I am trying to figure out a way to include edgeweights in the visualisation of a graph in Mathematica, to find an idea for the drawing such that even for relatively large node numbers the graphs remain visually clear. But the basic built-in feature leads to rather messy layouts as soon as there are large number of nodes/edges. Here's an example below:

n = 500;
m = 1000;
edgeweights = 1./RandomReal[{0.1, 1}, m];
G = RandomGraph[{n, m}, EdgeWeight -> edgeweights]

Produces: enter image description here

Including GraphLayout -> {"SpringElectricalEmbedding", "EdgeWeighted" -> True} into the definition of G produces:

enter image description here

It seems to simply draw the nodes whose connecting edge weight is larger closer to one another, which leads to a very dense embedded layout.

Would it be possible to:

  • Modulate the edge thickness and color [*] according to their weights? The weights do not necessarily have to be given in the graph definition (G), they could also simply be called for the purpose of the visualisation.

[*]: That is, the greater the weight, the thicker and the more brightly colored the edge. For normalization, we can use the maximal weight in the vector of edgeweights.


3 Answers 3


I do not think that any good way exists. Once a graph is large enough, it will always look like a hairball unless it has a clear structure that might be made visible. For example, this is a similarity graph of musicians. The musicians cluster into groups, and it is possible to make this structure visible. Your example graph, on the other hand, is completely random, with random edge weights. Since there are lots of nodes and edges, but no real information is contained within them, I do not think that it can be visualized in a meaningful way.

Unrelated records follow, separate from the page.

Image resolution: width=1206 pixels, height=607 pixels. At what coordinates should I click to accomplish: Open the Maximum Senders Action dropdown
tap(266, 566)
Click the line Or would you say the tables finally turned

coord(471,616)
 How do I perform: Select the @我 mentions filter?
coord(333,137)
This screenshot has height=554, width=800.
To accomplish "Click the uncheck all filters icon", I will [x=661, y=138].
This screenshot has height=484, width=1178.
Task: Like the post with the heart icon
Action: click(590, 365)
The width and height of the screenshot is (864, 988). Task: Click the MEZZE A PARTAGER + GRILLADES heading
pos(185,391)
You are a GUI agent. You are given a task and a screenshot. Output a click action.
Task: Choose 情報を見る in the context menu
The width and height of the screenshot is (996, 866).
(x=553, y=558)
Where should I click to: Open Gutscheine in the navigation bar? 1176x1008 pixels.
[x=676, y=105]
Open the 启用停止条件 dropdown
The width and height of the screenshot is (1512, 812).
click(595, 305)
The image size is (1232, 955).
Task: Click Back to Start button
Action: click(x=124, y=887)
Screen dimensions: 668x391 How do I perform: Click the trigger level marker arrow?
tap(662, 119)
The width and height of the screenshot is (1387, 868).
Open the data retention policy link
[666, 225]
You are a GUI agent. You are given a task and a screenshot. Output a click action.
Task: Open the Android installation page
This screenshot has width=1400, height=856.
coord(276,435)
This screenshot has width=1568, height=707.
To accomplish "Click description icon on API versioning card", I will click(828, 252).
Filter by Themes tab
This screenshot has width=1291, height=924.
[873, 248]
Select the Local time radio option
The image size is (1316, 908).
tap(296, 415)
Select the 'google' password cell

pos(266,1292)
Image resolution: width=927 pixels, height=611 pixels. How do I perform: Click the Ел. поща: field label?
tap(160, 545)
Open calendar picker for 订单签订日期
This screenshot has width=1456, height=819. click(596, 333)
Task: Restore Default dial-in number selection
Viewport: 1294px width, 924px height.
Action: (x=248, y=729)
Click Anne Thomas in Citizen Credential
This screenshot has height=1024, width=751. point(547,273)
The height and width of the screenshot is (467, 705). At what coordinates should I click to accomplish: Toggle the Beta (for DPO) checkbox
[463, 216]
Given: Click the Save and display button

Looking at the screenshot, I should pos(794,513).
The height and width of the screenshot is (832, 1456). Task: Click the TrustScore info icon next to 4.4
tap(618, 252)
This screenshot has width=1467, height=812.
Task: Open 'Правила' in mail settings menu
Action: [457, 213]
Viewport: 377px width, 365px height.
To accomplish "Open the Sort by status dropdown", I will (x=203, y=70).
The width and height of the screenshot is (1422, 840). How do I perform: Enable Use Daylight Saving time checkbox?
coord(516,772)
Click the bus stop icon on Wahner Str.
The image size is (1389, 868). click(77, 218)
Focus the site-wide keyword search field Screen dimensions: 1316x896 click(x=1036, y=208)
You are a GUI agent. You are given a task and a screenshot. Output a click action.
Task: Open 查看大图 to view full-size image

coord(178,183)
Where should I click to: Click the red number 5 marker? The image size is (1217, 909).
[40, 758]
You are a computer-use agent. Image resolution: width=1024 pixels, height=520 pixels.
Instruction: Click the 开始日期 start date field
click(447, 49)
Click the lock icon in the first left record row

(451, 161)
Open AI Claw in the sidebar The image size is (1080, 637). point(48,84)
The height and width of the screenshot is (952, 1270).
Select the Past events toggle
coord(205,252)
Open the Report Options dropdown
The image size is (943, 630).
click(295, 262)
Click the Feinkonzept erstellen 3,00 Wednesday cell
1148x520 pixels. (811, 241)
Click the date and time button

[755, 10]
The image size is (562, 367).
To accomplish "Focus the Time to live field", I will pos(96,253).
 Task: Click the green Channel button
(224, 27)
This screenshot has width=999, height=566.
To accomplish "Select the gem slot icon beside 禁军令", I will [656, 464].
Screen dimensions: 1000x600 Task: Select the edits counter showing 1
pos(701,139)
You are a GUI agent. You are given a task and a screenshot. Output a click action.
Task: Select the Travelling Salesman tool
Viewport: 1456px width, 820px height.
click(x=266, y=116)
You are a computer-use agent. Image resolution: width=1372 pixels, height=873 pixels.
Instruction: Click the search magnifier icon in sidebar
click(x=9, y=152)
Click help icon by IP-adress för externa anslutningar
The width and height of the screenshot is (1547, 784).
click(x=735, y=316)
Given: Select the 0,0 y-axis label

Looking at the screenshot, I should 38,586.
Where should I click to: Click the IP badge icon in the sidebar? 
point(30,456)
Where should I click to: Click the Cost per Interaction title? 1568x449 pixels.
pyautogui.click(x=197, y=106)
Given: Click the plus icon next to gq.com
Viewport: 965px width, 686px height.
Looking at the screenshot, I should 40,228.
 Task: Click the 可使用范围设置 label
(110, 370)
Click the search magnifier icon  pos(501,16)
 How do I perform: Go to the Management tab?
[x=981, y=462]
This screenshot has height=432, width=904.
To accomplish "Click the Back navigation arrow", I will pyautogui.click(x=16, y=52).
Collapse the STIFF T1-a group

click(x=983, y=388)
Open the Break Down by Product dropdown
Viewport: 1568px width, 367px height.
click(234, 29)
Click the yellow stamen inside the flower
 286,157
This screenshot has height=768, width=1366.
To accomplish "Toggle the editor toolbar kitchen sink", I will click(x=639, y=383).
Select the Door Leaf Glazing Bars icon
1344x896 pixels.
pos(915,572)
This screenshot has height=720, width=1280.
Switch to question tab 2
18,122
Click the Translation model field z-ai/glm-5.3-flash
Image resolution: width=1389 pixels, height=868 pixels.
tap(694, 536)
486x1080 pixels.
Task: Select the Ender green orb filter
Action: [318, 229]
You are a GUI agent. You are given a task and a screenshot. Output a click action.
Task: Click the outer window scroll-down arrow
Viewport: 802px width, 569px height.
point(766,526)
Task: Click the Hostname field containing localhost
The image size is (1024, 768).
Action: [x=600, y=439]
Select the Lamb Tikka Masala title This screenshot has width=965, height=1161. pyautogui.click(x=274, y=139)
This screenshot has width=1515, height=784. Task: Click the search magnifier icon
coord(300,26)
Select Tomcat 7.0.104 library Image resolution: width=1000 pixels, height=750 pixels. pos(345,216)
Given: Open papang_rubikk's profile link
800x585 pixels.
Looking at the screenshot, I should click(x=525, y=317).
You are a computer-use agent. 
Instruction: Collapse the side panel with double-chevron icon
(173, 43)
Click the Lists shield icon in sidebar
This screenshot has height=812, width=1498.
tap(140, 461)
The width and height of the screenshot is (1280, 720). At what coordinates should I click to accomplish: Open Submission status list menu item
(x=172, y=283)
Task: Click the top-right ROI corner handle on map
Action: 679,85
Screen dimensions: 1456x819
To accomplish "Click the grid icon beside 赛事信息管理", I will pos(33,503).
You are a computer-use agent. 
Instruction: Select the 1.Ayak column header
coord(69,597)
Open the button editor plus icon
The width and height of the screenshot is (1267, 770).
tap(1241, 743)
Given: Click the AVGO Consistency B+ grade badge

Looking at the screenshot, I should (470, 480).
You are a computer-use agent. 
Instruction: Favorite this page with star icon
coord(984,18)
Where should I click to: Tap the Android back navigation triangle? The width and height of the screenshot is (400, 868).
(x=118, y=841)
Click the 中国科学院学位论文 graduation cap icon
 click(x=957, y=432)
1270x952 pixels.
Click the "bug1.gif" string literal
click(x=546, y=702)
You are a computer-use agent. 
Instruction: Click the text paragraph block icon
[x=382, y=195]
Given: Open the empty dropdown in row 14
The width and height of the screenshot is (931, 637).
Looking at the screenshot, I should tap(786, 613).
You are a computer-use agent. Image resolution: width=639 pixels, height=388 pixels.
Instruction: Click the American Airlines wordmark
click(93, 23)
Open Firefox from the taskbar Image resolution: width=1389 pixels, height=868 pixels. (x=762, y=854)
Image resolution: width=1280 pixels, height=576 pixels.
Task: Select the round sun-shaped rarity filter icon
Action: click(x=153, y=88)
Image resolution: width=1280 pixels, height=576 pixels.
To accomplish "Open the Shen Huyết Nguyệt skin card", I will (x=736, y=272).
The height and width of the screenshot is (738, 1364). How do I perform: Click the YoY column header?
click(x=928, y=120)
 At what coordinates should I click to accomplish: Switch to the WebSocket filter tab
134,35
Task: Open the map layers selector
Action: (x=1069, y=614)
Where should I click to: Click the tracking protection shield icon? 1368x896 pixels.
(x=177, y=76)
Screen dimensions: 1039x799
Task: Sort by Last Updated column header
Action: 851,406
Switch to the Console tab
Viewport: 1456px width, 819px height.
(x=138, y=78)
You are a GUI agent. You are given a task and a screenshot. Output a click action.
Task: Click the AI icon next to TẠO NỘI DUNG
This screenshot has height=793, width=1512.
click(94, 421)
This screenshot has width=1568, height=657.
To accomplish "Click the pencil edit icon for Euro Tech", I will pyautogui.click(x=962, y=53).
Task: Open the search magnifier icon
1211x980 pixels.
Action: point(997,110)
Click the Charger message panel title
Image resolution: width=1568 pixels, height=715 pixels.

Assuming that there is something to show, things you can try are:

  • Take edge weights into consideration when computing the layout. Look up individual graph layouts on the GraphLayout doc page, and see if they support weights. You have already found GraphLayout -> {"SpringElectricalEmbedding", "EdgeWeighted" -> True}, but it's still useful to mention this for other readers.

    The example I linked above was created by one of the authors of the igraph library. IGraph/M is a Mathematica interface to igraph (and much more), and exposes multiple layout algorithms that support weights. The above example was created using the DrL layout (IGLayoutDrL function in IGraph/M)

  • Visualize weights as not edge lengths, but edge weights or edge colours. You can do this with EdgeStyle. IGraph/M provides a very convenient way to do it:

    g = RandomGraph[{10, 20}, EdgeWeight -> RandomReal[{.1, 1}, 20]]
    Graph[g, EdgeStyle -> Directive[CapForm["Round"], Opacity[1/3]]] //
     IGEdgeMap[AbsoluteThickness[10 #] &, EdgeStyle -> IGEdgeProp[EdgeWeight]]

    enter image description here

  • Use colours in the same way.

    Graph[g, EdgeStyle -> Directive[CapForm["Round"], AbsoluteThickness[4]]] //
     IGEdgeMap[ColorData["RustTones"], EdgeStyle -> Rescale@*IGEdgeProp[EdgeWeight]]

    enter image description here

  • Use all of the above: edge length, edge thickness and edge colour.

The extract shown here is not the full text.